Only disconnect

The ad agency JWT is peddling a study today that shows how far into the Internet’s great maw we’ve been sucked. Apparently we’re getting laid less, as one out of five Americans is giving up sex to stay online longer (no word, though, on whether a porn-stoked upsurge in masturbation frequency is, uh, taking up the slack). More than a quarter of Americans are curtailing facetime with friends in order to surf. And most say they can’t stay offline more than a day or two without getting the heebie-jeebies.

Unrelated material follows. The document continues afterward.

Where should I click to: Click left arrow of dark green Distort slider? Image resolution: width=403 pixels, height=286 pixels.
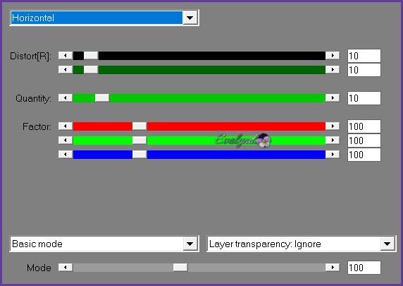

I love Techdirt’s sunny take:

[People] may spend less time face-to-face, but the net amount of time spent interacting with other people is increased. The statement made by the director of the study that “I don’t suppose their partners are too pleased about it” is short sighted — the assumption that only one of the partners is online is a bit antiquated. Perhaps both partners are actually quite enjoying their time online, and perhaps that time is even spent online with each other.

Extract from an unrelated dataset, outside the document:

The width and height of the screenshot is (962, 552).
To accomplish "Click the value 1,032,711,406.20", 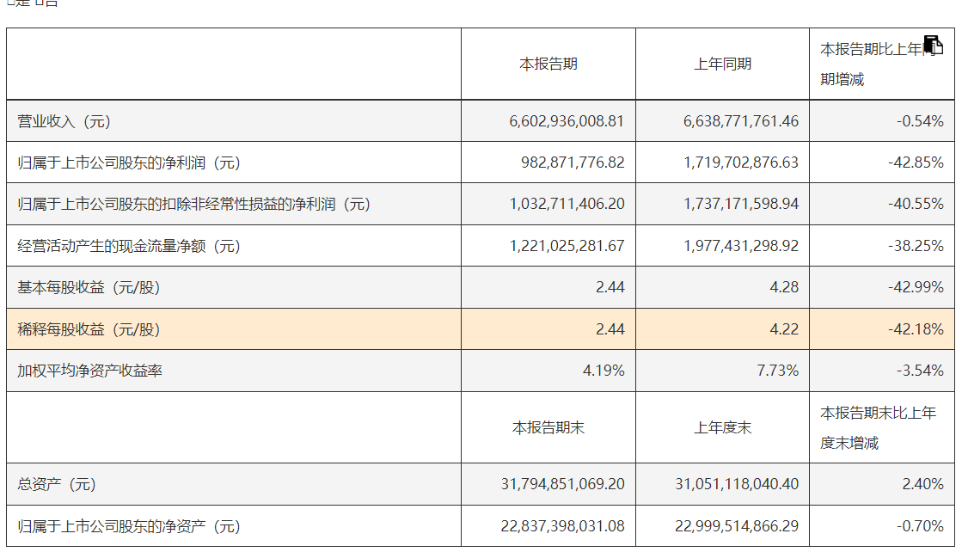I will pos(567,205).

Yeah, and perhaps their avatars are even rubbing their plug-in genitalia together.

Our rapidly deepening reliance on the Net strikes me as being less a sign of media addiction, as many are spinning it, than of technological dependency. But whichever is the case, I think we’re guaranteed to see a counter-movement, and soon. JWT, which is in the business of flattening people into caricatures, calls the most Net-dependent of us “digitivity denizens” – a particularly tortured neologism. But the really smart marketers may want to watch for the arrival of the “digitivity dropouts” who make disconnectivity a fashion statement.

6 thoughts on “Only disconnect

  1. Seth Finkelstein

    You’re being an old fogey :-).

    There’s very few people who eschew telephones, radio, even TV (yes, there’s Amish, I said, very few).

    Modern society is extremely technology-dependent. It seems to be a requirement for organizing large populations.

    (which is not to be blind about people trying to peddle technological solutions to social problems)

  2. alan

    “Yeah, and perhaps their avatars are even rubbing their plug-in genitalia together.”

    Nick lets just keep this less lascivious! Since when did any decent person forgo a little foreplay even if it is just for the sake of virtual decency . . . . . . . . . . . . . . .

    Alan

  3. Jason Kolb

    “the really smart marketers may want to watch for the arrival of the ‘digitivity dropouts’ who make disconnectivity a fashion statement.”

    I don’t buy it. There’s too much utility in the Net for people to drop off. It would be like riding horses instead of using cars, just to be contrarian. I also think you’re associating the general public with people like us who spend all their time online, which just isn’t the case yet. And people like us won’t sacrifice our online time because, well, it’s what we do. Unless you’re willing to make a complete career change it just ain’t gonna happen.

  4. Bill Ross

    Hello, Nicholas; I see the fervent Digitarians are all over you on this one. But maybe it’s a matter of the number of hours and years one’s spent glued to electronic media. I’ve been at it for over 20 now, and John Naisbitt’s phrase and book, “high tech/high touch” is proving to be one of those rare examples of a “futurist” who actually got it right.

    The more technical our world becomes, the more we have to make the effort to plant our feet in the physical “real world.”

    I recently went off on this subject in my blog, titled, “Interface or Face To Face?”, saying, “The point is, that with this awesome Swiss Army knife of a tool being utilized to the fullest, there’s still an essential place for meeting and talking with people ‘in person’ — looking them in the eye, listening to and responding to what they say, on the spot.”

    rosswriting.blogspot.com/2007_05_01_archive.html

    (btw, I found your post here quoted on 9/20 in the Boston Globe’s Business Filter, always an excellent resource.)

    Business Filter

    Thanks for your earthy POV,

    – Bill

  5. Bill Ross

    An FYI re: formatting

    You might want to tell the Typekey people that their Preview shows a different result with line feeds than what appears in the post.

    The “Post A Comment” window shows Returns as you’ve typed them; Preview showed the whole comment as one giant run-on sentence. So I added pairs of html br’s, and the result as the saying goes, all “spaced out.”

    (In this PS, I used a single “break” to see what that yields.)